Pertama, dalam semi-presidensialisme, cohabitation biasanya jadi masalah di awal, ketika salah satu pihak (kepala negara atau kepala pemerintahan) baru saja merebut kursinya dan mesti menjalani tahapan konsolidasi politik. Sejalan dengan waktu, bahaya cohabitation cenderung mengecil karena saling pengertian dan titik temu sudah semakin tercapai.

Berbeda dengan itu, bahaya the Indonesian “cohabitation” justru membesar ketika pemerintahan semakin mendekati akhir. Di masa-masa awal, kedua pemimpin (Presiden dan Wapres) justru menjalani bulan madu, berusaha saling memahami, dan berduet mengkonsolidasikan pemerintahan. Titik temu pun lebih mudah dibangun di antara keduanya. Tetapi, ketika pemilu berikutnya makin mendekat, ketegangan dan konflik justru lebih potensial mengemuka.

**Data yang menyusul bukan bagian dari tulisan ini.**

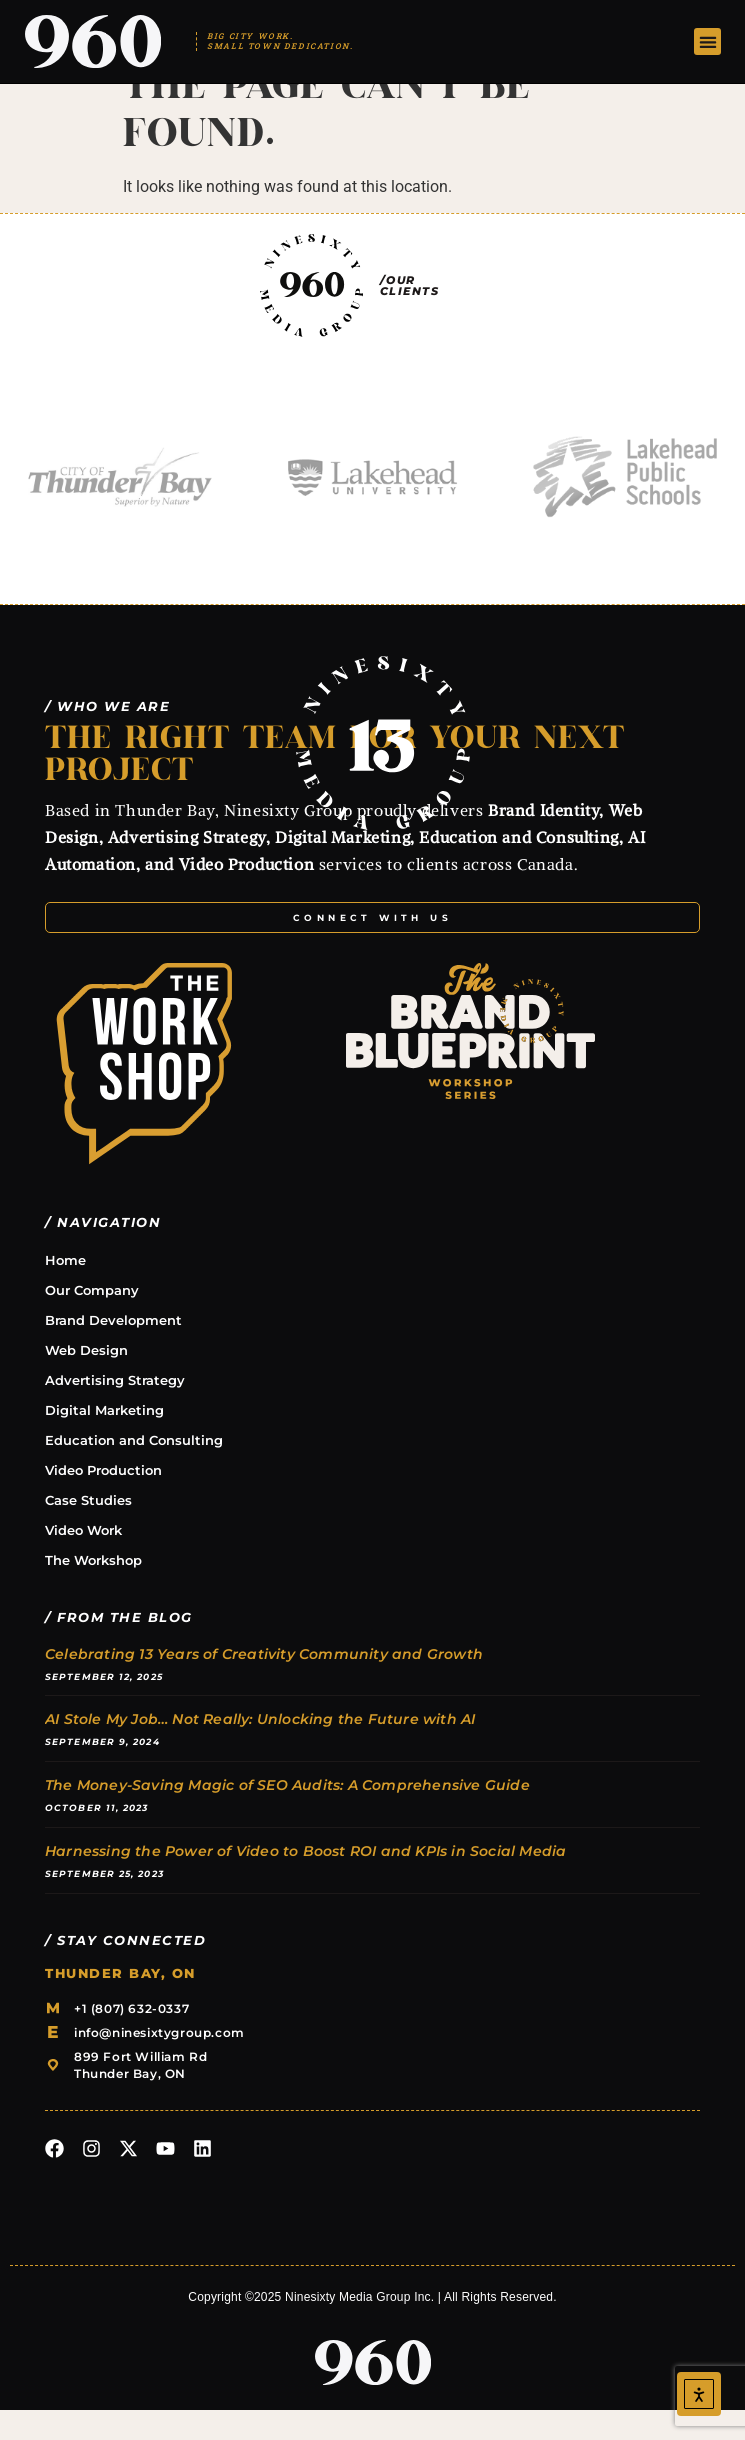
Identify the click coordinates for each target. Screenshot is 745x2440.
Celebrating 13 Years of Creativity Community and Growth (264, 1683)
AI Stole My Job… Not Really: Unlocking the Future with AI (260, 1749)
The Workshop (93, 1589)
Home (65, 1289)
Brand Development (113, 1349)
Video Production (103, 1499)
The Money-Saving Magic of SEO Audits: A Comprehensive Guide (287, 1814)
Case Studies (88, 1529)
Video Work (83, 1559)
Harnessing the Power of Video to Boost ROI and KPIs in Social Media (305, 1880)
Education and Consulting (134, 1469)
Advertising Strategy (115, 1409)
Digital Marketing (104, 1439)
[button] (707, 41)
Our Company (92, 1319)
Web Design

Titik pecah potensial menenggelamkan titik temu.

Kedua, dalam semi-presidensialisme yang sudah mapan (semacam Perancis dan Finlandia) cohabitation dan bahaya-bahayanya mudah diprediksi berdasarkan perbedaan orientasi politik dan ideologi partai kedua pemimpin. Cohabitation pun cenderung mudah dikendalikan.

Di Indonesia, partai tak memiliki orientasi politik dan ideologi yang jelas. Orientasi politik partai biasanya hanya tertulis di dokumen resmi tanpa terlihat perwujudannya. Ideologi partai hanya diteriakkan dalam kampanye tetapi tak mudah ditemukan implementasinya. Cohabitation pun menjadi tak berpola dan lebih sulit dikendalikan.

Ketiga, berbeda dengan cohabitation dalam semi-presidensialisme, the Indonesian cohabitation tak punya karakter khusus kecuali sifatnya yang pragmatis. Bahkan, pragmatisme ini kemudian lebih bersifat personal karena banyak tergantung pada pilihan-pilihan pragmatis sang pemimpin.

Menurut hemat saya, menyelesaikan masalah cohabitation adalah salah satu pekerjaan rumah penting dalam demokratisasi Indonesia. Diperlukan institutional arrangement untuk meminimalkan kemungkinan terbangunnya cohabitation yang penuh bahaya ini. Jika arrangement ini tak tersedia, hambatan bagi efektivitas kerja pemerintahan datang pertama-tama bukan dari oposisi, melainkan dari dalam dirinya sendiri.